Crash testing has been about saving the driver not the pedestrian


The European ratings have included pedestrian collision safety since 1997.

https://www.euroncap.com/en/vehicle-safety/the-ratings-expla...


I wonder how the new F150 slipped by


By not getting tested in EuroNCAP, they aren't stupid. Here's all pickups [0].

https://www.euroncap.com/en/ratings-rewards/latest-safety-ra...



The US is getting worse at pretty much everything. It's a long-term, comprehensive cultural erosion that stretches from mainstreet to DC.


> cultural erosion

Meh. US culture was always a bit too simplistic, from homesteading the manifest destiny to "USSR has fallen, democracy won" and finally with "first black president elected, racism officially over guys", and now it seems society entered a post-modernist phase.

I mean the obvious fallacies[0] of these oversimplifications are getting the spotlight culturally.
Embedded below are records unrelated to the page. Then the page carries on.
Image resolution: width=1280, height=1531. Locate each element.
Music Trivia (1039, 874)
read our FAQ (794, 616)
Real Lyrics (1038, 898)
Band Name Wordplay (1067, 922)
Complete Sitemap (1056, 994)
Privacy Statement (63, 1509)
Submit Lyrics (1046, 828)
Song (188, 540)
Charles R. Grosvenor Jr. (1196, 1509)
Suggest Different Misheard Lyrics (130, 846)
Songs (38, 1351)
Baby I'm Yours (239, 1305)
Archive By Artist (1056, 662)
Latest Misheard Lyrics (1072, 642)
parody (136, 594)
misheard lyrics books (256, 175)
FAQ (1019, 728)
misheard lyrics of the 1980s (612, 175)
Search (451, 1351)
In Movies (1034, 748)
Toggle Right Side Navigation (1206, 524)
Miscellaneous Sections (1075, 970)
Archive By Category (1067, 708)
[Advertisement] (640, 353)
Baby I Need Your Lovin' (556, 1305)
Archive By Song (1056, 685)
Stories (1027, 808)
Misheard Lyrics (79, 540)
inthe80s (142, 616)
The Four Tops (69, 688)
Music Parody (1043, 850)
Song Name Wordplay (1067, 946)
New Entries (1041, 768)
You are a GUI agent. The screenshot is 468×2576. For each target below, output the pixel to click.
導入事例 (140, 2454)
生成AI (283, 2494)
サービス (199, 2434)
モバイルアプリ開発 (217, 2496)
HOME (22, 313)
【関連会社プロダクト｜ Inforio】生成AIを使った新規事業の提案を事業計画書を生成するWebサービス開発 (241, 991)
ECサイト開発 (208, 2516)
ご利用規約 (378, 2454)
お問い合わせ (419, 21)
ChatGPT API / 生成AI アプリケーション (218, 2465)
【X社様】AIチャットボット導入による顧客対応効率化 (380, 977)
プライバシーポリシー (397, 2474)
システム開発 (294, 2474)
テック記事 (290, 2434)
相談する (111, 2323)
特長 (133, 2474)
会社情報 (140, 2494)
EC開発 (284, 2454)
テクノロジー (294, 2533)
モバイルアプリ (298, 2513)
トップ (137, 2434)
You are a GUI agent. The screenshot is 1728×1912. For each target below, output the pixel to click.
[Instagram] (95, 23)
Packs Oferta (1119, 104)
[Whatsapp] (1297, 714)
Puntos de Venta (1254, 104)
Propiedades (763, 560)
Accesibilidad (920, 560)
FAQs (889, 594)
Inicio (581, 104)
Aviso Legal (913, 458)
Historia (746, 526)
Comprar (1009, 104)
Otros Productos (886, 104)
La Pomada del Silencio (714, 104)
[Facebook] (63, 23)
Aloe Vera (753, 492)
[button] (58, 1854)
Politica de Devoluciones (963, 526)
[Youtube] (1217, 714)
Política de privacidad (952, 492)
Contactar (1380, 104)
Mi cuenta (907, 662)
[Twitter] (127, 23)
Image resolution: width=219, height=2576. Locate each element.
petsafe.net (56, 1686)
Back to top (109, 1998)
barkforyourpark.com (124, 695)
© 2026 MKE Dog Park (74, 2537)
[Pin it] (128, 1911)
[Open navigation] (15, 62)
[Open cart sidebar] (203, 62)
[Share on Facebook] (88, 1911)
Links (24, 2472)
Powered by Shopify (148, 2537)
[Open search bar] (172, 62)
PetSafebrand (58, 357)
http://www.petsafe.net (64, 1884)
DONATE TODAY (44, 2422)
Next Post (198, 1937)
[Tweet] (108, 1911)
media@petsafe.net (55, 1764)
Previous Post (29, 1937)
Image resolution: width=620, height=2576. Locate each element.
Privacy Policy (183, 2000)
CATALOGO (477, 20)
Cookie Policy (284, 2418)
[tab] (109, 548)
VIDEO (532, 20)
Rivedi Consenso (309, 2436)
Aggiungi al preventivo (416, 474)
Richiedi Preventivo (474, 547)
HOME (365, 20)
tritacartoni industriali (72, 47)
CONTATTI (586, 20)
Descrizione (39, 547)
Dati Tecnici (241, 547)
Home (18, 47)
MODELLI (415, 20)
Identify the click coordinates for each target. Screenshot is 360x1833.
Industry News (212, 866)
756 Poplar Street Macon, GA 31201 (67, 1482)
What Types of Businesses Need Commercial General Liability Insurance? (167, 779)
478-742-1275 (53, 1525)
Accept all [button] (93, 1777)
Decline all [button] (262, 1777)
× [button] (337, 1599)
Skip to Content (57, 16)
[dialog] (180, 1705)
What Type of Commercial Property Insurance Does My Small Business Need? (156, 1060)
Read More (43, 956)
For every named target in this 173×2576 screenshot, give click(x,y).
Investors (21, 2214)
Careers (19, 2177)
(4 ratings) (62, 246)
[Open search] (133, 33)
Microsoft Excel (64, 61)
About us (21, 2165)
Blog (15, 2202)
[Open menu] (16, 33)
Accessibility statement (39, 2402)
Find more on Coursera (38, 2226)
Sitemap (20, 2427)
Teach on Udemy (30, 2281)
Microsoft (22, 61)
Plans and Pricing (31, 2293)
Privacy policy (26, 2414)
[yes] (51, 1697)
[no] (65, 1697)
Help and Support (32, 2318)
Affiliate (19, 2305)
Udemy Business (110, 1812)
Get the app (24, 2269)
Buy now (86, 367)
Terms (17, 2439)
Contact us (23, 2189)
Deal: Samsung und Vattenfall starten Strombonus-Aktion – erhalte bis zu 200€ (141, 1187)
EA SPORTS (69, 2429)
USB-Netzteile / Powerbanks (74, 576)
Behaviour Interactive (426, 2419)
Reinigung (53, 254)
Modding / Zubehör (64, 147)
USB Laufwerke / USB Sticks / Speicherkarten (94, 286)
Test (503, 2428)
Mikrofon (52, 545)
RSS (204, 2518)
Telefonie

And it's mighty polarizing. One one hand it's too much for some people and on the other hand it's still nothing substantial for others.

[0] Yes, the USSR has fallen, but Putin built a cleptocracy, also here comes China. Oh, yes Obama got elected and the ACA is nice, but it hardly moved the needle for millions of people. The benefits of half a century of global and domestic changes concentrated in the top ~30%, and the drawbacks hit the bottom ~30%, and weaponized selfishness, shortsightedness, and radical demagoguery (ie. ingroup vs outgroup populism, both the eat-the-rich and the republiklan variety) are on the rise again, because social media maximizes engagement.


  I am going to be very sad when I find I can no longer buy a car without bullshit like parking sensors, auto braking, digital screens, tracking/logging and so on.